Ribosomal Proteins and their Extra Ribosomal Functions in Abiotic Stress Tolerance of Plants

Moin Mazahar1, Bakshi Achala1, Saha Anusree2 and Kirti PB3

1 Department of Biotechnology, Indian Institute of Rice Research, India

2 Department of Plant Sciences, University of Hyderabad, India

3 Rajendra Prasad Central Agricultural University and Agri Biotech Foundation, India

*Corresponding author:Kirti PB, Rajendraprasad Central Agricultural University, Pusa-Samasthipur-848125, Bihar and Agri Biotech Foundation, Rajendranagar, Hyderabad- 500030, Telangana, India

Submission: June04, 2019;Published: June 13, 2019

DOI: 10.31031/MCDA.2019.04.000591

ISSN 2637-7659
Volume4 Issue4

Opinion

Ribosomal proteins (RPs) that include both small (RPS) and large subunit (RPL) proteins have been known to be involved in several very important functions in ribosome assembly, protein synthesis and other cellular functions in association with several other components [1]. The composition of ribosomal protein subunits that are involved in ribosome assembly is heterogeneous [2] indicating clearly that individual subunit protein components have functions also in phenomena like stress tolerance.

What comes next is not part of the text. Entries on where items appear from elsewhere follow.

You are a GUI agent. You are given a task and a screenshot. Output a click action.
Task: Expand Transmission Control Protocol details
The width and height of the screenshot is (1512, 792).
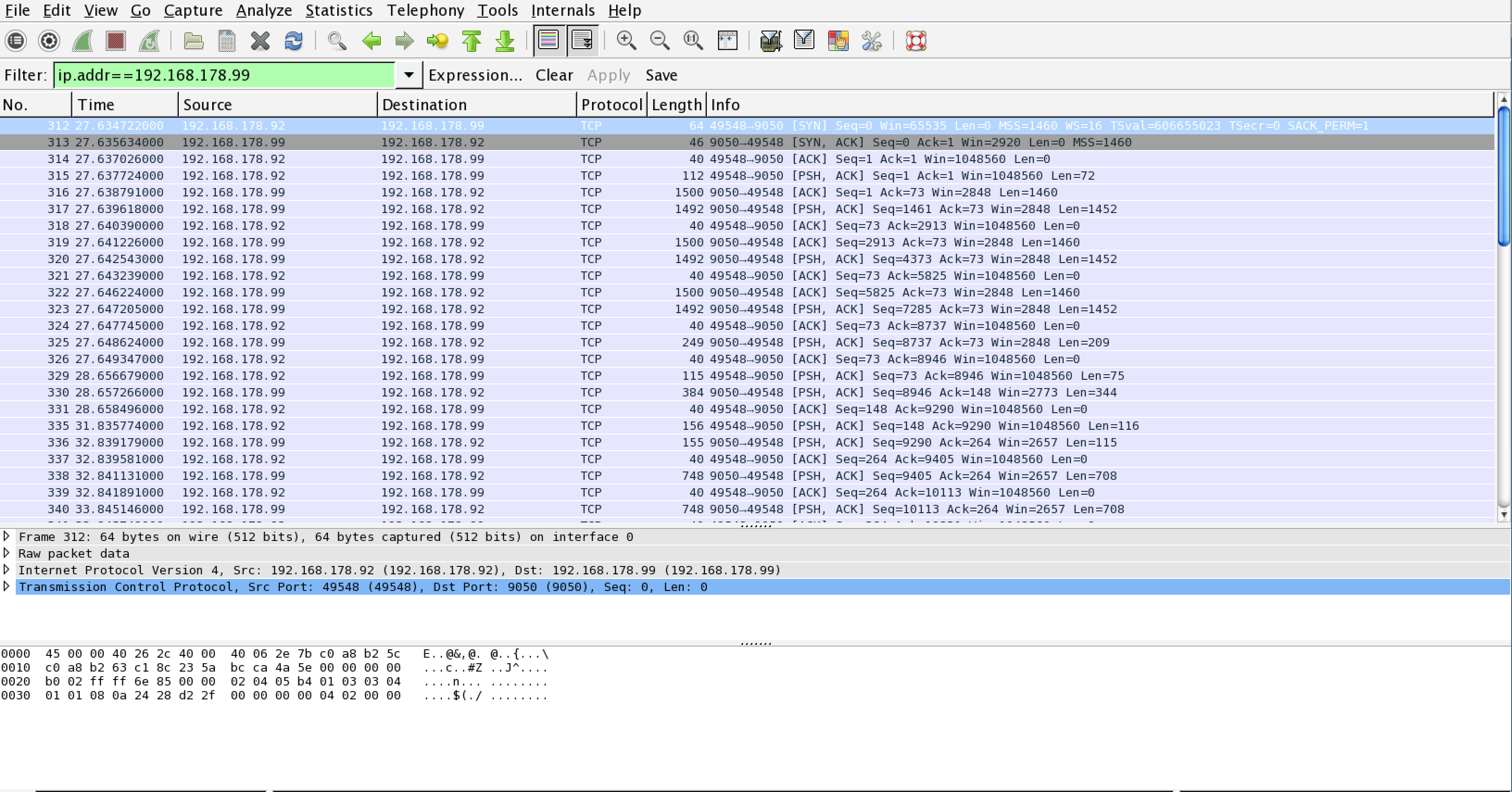[6, 587]
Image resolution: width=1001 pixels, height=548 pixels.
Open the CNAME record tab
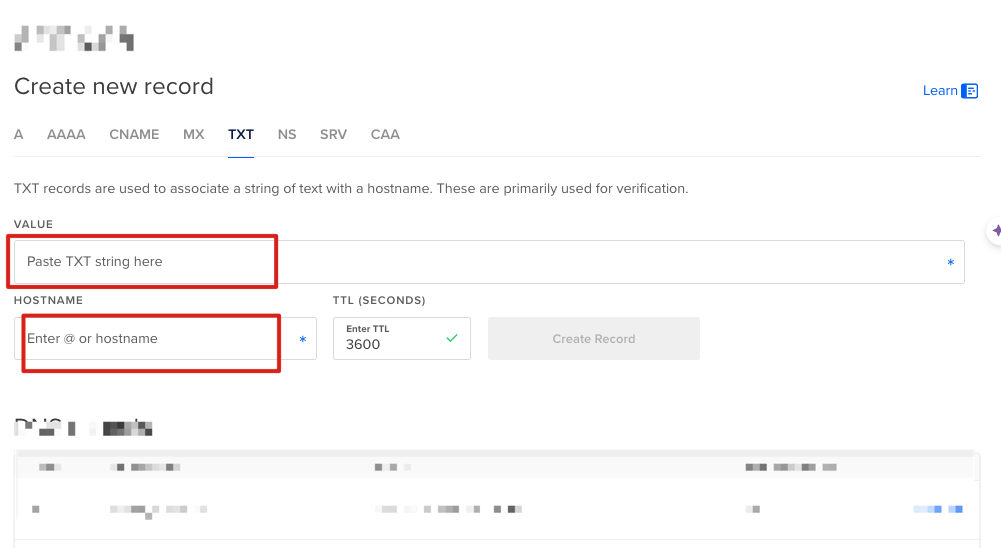pyautogui.click(x=134, y=134)
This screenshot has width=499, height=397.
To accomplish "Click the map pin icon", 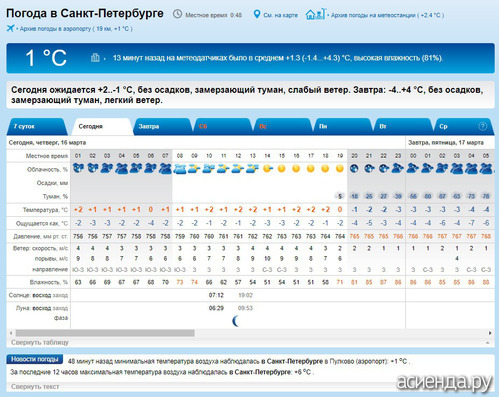I will [x=257, y=14].
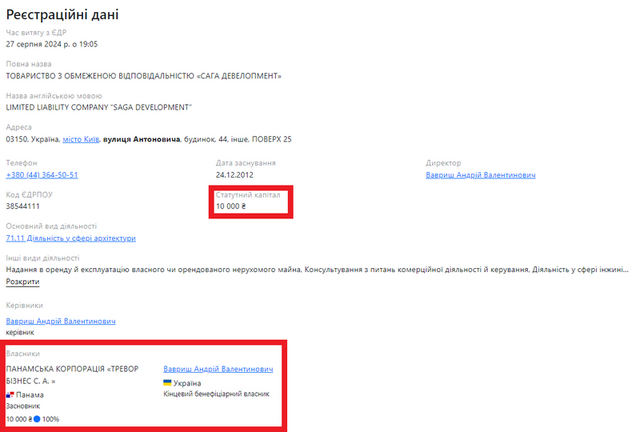
Task: Click the Ukraine flag icon
Action: (x=168, y=383)
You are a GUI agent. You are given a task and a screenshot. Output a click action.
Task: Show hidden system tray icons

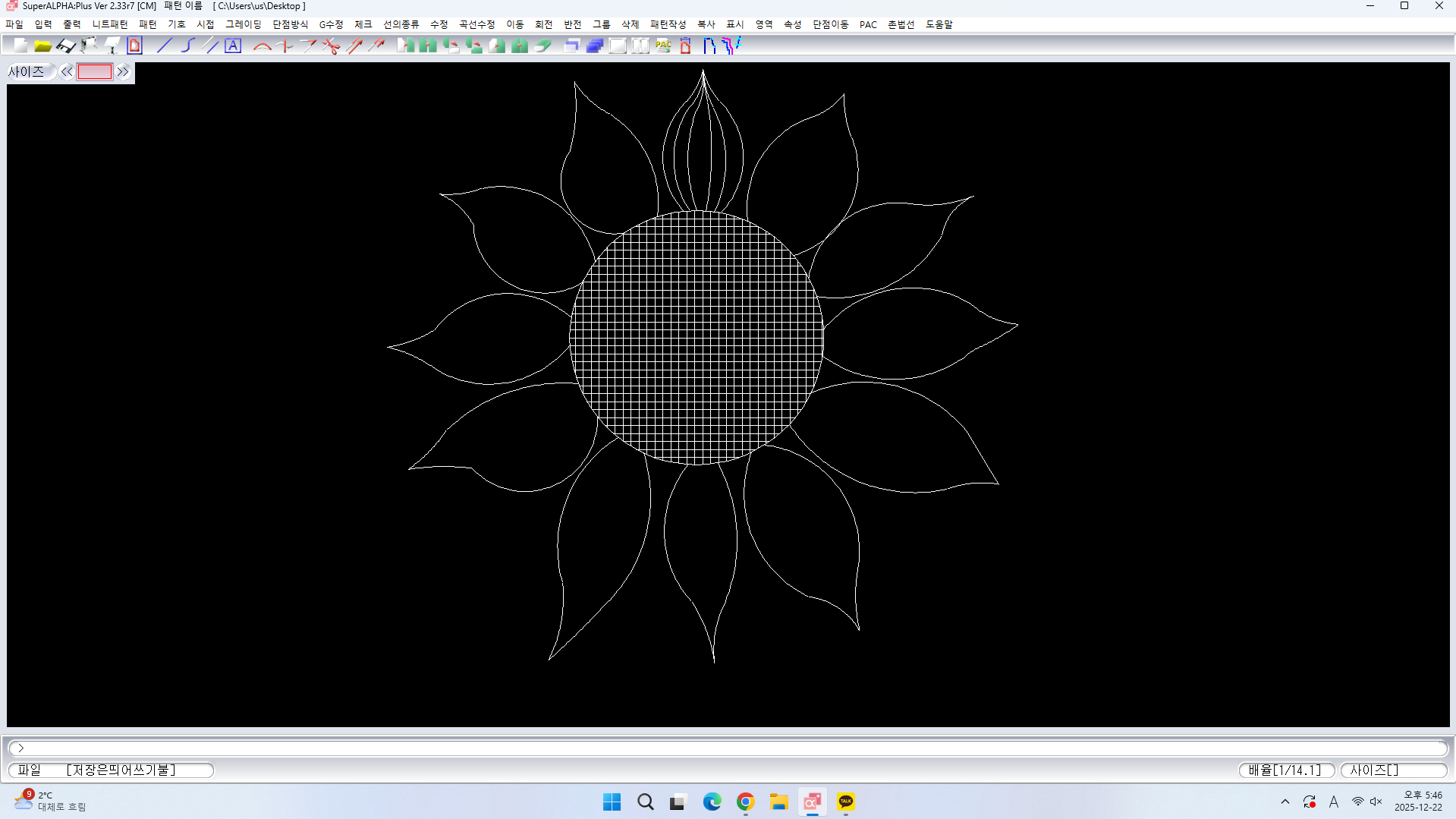pyautogui.click(x=1285, y=802)
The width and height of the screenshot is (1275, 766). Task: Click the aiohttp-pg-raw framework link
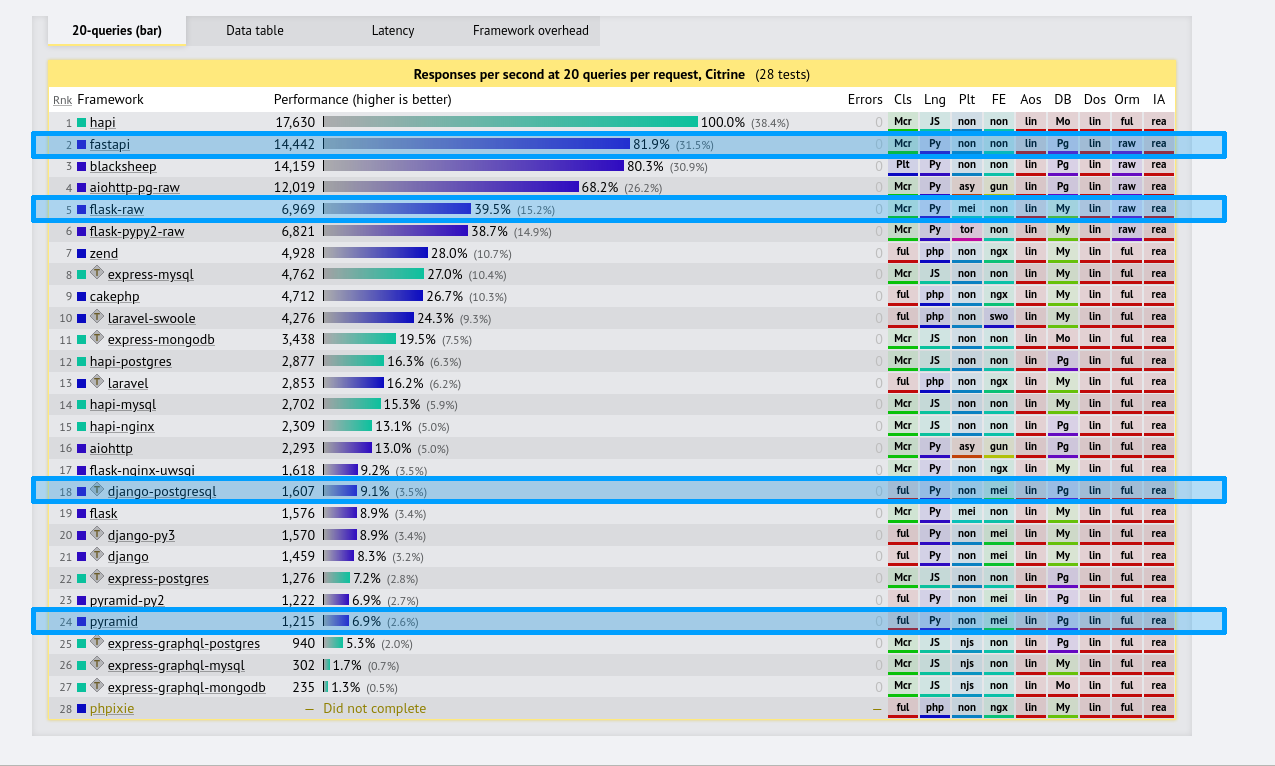pyautogui.click(x=134, y=188)
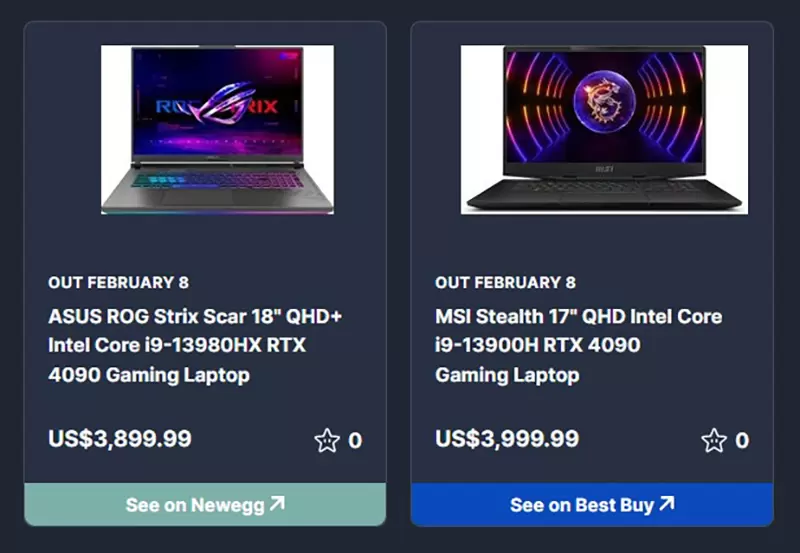Click the MSI dragon emblem on the laptop screen

605,99
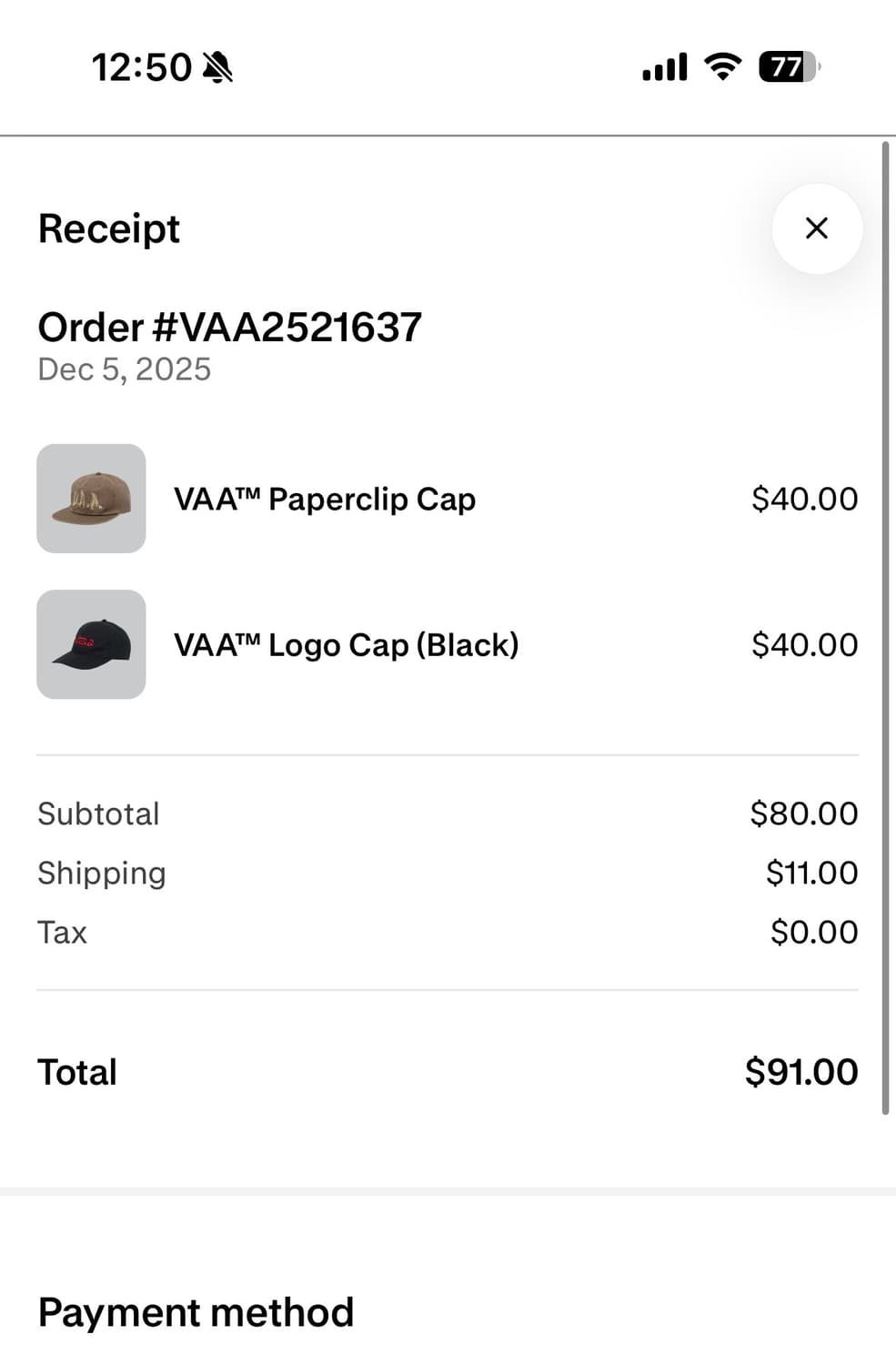Select VAA Paperclip Cap item name
This screenshot has height=1365, width=896.
pos(325,499)
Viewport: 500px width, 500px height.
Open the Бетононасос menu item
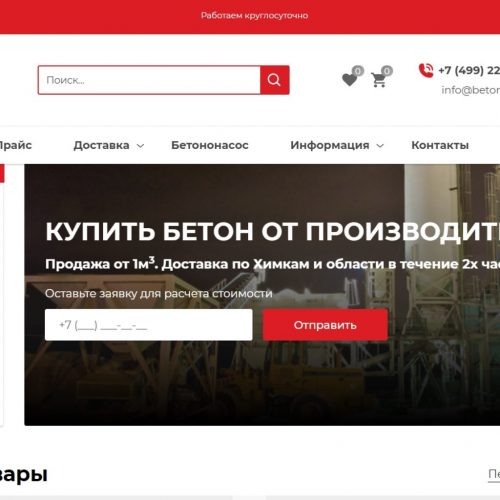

Although each RP gene has multiple paralogs, the expression of all of them is differentially required for normal development with some of them functioning in spatio-temporal and signal-induced manner while others exhibit binding properties. The expression of ribosomal proteins has been shown to be regulated by various environmental cues and treatments with signaling molecules [3,4]. The involvement of ribosomal proteins in extra ribosomal functions in animal systems has been well documented [5].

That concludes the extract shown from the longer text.